On any error during diff_trees, the walker calls cleanup_after_diff_call (tree_diff.rs) which drains all stack frames, releases in-flight byte charges, and clears the path buffer. This ensures retries on the same walker start from a clean budget state -- verified by the budget_error_releases_in_flight_bytes_for_retry and depth_error_releases_in_flight_bytes_for_retry tests.

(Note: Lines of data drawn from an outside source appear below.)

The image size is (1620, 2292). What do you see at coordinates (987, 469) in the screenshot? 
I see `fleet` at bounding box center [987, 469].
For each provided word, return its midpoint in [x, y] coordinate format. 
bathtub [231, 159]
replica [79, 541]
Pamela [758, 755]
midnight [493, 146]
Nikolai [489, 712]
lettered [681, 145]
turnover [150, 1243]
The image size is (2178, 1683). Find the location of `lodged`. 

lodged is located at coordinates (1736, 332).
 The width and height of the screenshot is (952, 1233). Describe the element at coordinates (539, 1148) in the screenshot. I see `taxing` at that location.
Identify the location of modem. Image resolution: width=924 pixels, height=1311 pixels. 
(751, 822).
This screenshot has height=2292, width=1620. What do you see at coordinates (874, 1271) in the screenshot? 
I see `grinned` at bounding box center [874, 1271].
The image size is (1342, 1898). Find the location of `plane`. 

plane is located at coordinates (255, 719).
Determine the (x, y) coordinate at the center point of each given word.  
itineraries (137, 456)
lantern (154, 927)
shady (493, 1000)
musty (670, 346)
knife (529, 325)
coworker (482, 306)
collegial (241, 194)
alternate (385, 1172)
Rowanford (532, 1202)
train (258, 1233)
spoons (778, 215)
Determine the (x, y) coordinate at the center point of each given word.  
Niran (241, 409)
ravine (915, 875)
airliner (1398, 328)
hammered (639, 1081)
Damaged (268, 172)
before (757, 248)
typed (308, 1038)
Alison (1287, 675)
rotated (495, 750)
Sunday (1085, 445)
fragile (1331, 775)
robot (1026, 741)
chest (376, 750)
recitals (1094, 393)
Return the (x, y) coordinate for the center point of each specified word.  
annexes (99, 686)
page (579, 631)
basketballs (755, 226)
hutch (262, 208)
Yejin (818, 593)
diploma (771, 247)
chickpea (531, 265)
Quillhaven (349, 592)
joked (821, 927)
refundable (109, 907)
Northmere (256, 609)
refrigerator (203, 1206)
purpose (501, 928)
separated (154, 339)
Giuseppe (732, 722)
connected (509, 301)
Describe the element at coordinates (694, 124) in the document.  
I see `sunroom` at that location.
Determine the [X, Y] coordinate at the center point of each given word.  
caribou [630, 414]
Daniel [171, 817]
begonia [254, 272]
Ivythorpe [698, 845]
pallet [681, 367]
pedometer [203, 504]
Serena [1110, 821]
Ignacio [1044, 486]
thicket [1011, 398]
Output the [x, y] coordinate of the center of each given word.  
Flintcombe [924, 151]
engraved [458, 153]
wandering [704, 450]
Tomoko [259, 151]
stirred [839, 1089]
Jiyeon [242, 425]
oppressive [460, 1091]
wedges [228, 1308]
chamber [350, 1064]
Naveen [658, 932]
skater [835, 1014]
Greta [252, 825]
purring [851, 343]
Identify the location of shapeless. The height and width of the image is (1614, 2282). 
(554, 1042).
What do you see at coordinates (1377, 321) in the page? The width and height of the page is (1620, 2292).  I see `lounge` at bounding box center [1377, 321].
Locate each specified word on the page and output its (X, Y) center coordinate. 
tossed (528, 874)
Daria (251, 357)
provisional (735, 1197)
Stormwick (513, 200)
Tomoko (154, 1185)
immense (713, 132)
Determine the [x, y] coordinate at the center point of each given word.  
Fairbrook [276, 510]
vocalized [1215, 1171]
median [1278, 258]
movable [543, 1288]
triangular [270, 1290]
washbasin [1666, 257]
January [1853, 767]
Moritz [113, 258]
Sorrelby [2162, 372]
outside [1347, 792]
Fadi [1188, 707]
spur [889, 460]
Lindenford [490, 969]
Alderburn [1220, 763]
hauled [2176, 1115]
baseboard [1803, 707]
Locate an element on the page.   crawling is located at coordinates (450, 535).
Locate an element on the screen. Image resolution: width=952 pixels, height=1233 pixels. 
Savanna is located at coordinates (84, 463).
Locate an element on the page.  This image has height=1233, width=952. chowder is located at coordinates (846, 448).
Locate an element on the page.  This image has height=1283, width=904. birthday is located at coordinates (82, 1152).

Performance Characteristics

  • O(n) in the number of changed entries (both trees walked once)
  • Subtree pruning: unchanged subtrees (same OID) are skipped with zero I/O
  • No blob reads: OID-only comparison during the diff phase
  • Fixed stack allocation: explicit Vec<DiffFrame> bounded by max_depth
  • Allocation reuse: stack, path buffer, and name scratch are retained across diff_trees calls -- no per-call allocation
  • Streaming for large trees: trees above the cache-slot threshold use a 16 KiB sliding window instead of full materialization
  • SIMD-accelerated parsing: memchr crate for space/NUL/slash scanning (NEON on aarch64, SSE2/AVX2 on x86-64)

Source of Truth

Concept Source File
Diff walker, merge-walk algorithm tree_diff.rs
Action dispatch and subtree push tree_diff.rs
compute_action (entry comparison) tree_diff.rs
Tree entry binary format and parsing tree_entry.rs
EntryKind and mode classification tree_entry.rs
TreeEntryIter (complete-buffer iteration) tree_entry.rs
Git tree ordering (base_name_compare) tree_order.rs
TreeStream (sliding-window parser) tree_stream.rs
TreeBytesReader (Read adapter) tree_stream.rs
TreeDiffLimits and validation tree_diff_limits.rs
ChangeKind, CandidateSink, CandidateBuffer tree_candidate.rs
TreeCandidate, CandidateContext, ResolvedCandidate tree_candidate.rs
TreeCache (OID-keyed set-associative cache) tree_cache.rs
TreeDeltaCache (offset-keyed set-associative cache) tree_delta_cache.rs
SetAssociativeCache framework (CLOCK eviction) cache_common.rs
TreeSource trait, TreeBytes enum object_store.rs
TreeDiffError variants errors.rs

All paths are relative to crates/scanner-git/src/.